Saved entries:
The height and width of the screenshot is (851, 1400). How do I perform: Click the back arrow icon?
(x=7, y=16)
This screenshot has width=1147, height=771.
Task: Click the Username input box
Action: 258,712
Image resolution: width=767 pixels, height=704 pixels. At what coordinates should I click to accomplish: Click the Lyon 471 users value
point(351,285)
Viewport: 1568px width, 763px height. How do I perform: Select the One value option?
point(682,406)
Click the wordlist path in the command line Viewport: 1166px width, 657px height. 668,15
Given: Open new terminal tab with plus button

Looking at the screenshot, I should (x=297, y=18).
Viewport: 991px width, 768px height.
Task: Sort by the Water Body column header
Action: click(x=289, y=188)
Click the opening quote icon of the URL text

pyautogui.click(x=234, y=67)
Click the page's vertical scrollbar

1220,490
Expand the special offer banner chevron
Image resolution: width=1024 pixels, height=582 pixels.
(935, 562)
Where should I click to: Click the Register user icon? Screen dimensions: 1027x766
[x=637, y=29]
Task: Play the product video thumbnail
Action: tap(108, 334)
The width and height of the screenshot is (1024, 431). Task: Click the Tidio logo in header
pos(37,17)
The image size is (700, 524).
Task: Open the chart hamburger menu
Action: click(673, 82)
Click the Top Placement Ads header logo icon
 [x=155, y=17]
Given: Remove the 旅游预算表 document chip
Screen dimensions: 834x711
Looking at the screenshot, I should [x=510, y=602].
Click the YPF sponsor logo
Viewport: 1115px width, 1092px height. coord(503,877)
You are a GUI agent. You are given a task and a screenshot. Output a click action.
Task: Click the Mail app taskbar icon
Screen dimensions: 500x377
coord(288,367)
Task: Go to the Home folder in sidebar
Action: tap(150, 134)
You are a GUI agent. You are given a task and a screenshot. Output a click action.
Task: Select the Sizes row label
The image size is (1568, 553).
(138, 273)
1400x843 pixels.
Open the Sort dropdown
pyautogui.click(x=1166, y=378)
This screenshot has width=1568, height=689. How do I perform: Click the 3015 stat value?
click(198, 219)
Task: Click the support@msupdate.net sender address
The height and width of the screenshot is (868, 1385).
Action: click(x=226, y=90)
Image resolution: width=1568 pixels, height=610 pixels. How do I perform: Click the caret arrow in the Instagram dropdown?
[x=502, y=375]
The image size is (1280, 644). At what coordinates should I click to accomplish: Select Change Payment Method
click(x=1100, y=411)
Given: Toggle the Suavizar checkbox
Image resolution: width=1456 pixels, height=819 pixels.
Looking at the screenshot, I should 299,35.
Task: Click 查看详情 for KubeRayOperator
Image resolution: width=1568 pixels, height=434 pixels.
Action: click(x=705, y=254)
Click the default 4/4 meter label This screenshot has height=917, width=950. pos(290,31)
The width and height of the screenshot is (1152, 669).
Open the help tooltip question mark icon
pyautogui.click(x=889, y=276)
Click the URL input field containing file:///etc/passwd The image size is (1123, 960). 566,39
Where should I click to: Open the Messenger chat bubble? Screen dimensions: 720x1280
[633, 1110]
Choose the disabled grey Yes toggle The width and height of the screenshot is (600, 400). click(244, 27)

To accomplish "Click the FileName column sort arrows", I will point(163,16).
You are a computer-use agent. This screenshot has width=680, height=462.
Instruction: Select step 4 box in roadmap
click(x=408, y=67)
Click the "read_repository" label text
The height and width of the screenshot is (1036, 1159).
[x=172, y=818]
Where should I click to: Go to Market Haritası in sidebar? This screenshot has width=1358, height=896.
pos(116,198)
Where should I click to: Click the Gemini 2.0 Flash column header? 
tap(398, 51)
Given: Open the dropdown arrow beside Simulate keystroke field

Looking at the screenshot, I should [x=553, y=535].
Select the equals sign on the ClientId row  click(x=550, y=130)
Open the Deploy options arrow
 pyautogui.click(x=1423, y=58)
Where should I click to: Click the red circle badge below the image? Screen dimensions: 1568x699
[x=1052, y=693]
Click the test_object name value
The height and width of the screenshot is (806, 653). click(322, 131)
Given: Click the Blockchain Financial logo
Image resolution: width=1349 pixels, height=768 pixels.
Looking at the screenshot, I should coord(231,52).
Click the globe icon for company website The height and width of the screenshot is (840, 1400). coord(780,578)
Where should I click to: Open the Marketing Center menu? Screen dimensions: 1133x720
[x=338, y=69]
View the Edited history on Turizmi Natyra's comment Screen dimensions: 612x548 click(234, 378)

Problem requirements:
Transcribe every record above word for word.

Result of this exercise:
The height and width of the screenshot is (851, 1400). How do I perform: Click the back arrow icon?
(x=7, y=16)
This screenshot has width=1147, height=771.
Task: Click the Username input box
Action: 258,712
Image resolution: width=767 pixels, height=704 pixels. At what coordinates should I click to accomplish: Click the Lyon 471 users value
point(351,285)
Viewport: 1568px width, 763px height. How do I perform: Select the One value option?
point(682,406)
Click the wordlist path in the command line Viewport: 1166px width, 657px height. 668,15
Given: Open new terminal tab with plus button

Looking at the screenshot, I should (x=297, y=18).
Viewport: 991px width, 768px height.
Task: Sort by the Water Body column header
Action: click(x=289, y=188)
Click the opening quote icon of the URL text

pyautogui.click(x=234, y=67)
Click the page's vertical scrollbar

1220,490
Expand the special offer banner chevron
Image resolution: width=1024 pixels, height=582 pixels.
(935, 562)
Where should I click to: Click the Register user icon? Screen dimensions: 1027x766
[x=637, y=29]
Task: Play the product video thumbnail
Action: tap(108, 334)
The width and height of the screenshot is (1024, 431). Task: Click the Tidio logo in header
pos(37,17)
The image size is (700, 524).
Task: Open the chart hamburger menu
Action: click(673, 82)
Click the Top Placement Ads header logo icon
 [x=155, y=17]
Given: Remove the 旅游预算表 document chip
Screen dimensions: 834x711
Looking at the screenshot, I should [x=510, y=602].
Click the YPF sponsor logo
Viewport: 1115px width, 1092px height. coord(503,877)
You are a GUI agent. You are given a task and a screenshot. Output a click action.
Task: Click the Mail app taskbar icon
Screen dimensions: 500x377
coord(288,367)
Task: Go to the Home folder in sidebar
Action: tap(150, 134)
You are a GUI agent. You are given a task and a screenshot. Output a click action.
Task: Select the Sizes row label
The image size is (1568, 553).
(138, 273)
1400x843 pixels.
Open the Sort dropdown
pyautogui.click(x=1166, y=378)
This screenshot has width=1568, height=689. How do I perform: Click the 3015 stat value?
click(198, 219)
Task: Click the support@msupdate.net sender address
The height and width of the screenshot is (868, 1385).
Action: click(x=226, y=90)
Image resolution: width=1568 pixels, height=610 pixels. How do I perform: Click the caret arrow in the Instagram dropdown?
[x=502, y=375]
The image size is (1280, 644). At what coordinates should I click to accomplish: Select Change Payment Method
click(x=1100, y=411)
Given: Toggle the Suavizar checkbox
Image resolution: width=1456 pixels, height=819 pixels.
Looking at the screenshot, I should 299,35.
Task: Click 查看详情 for KubeRayOperator
Image resolution: width=1568 pixels, height=434 pixels.
Action: click(x=705, y=254)
Click the default 4/4 meter label This screenshot has height=917, width=950. pos(290,31)
The width and height of the screenshot is (1152, 669).
Open the help tooltip question mark icon
pyautogui.click(x=889, y=276)
Click the URL input field containing file:///etc/passwd The image size is (1123, 960). 566,39
Where should I click to: Open the Messenger chat bubble? Screen dimensions: 720x1280
[633, 1110]
Choose the disabled grey Yes toggle The width and height of the screenshot is (600, 400). click(244, 27)

To accomplish "Click the FileName column sort arrows", I will point(163,16).
You are a computer-use agent. This screenshot has width=680, height=462.
Instruction: Select step 4 box in roadmap
click(x=408, y=67)
Click the "read_repository" label text
The height and width of the screenshot is (1036, 1159).
[x=172, y=818]
Where should I click to: Go to Market Haritası in sidebar? This screenshot has width=1358, height=896.
pos(116,198)
Where should I click to: Click the Gemini 2.0 Flash column header? 
tap(398, 51)
Given: Open the dropdown arrow beside Simulate keystroke field

Looking at the screenshot, I should [x=553, y=535].
Select the equals sign on the ClientId row  click(x=550, y=130)
Open the Deploy options arrow
 pyautogui.click(x=1423, y=58)
Where should I click to: Click the red circle badge below the image? Screen dimensions: 1568x699
[x=1052, y=693]
Click the test_object name value
The height and width of the screenshot is (806, 653). click(322, 131)
Given: Click the Blockchain Financial logo
Image resolution: width=1349 pixels, height=768 pixels.
Looking at the screenshot, I should coord(231,52).
Click the globe icon for company website The height and width of the screenshot is (840, 1400). coord(780,578)
Where should I click to: Open the Marketing Center menu? Screen dimensions: 1133x720
[x=338, y=69]
View the Edited history on Turizmi Natyra's comment Screen dimensions: 612x548 click(234, 378)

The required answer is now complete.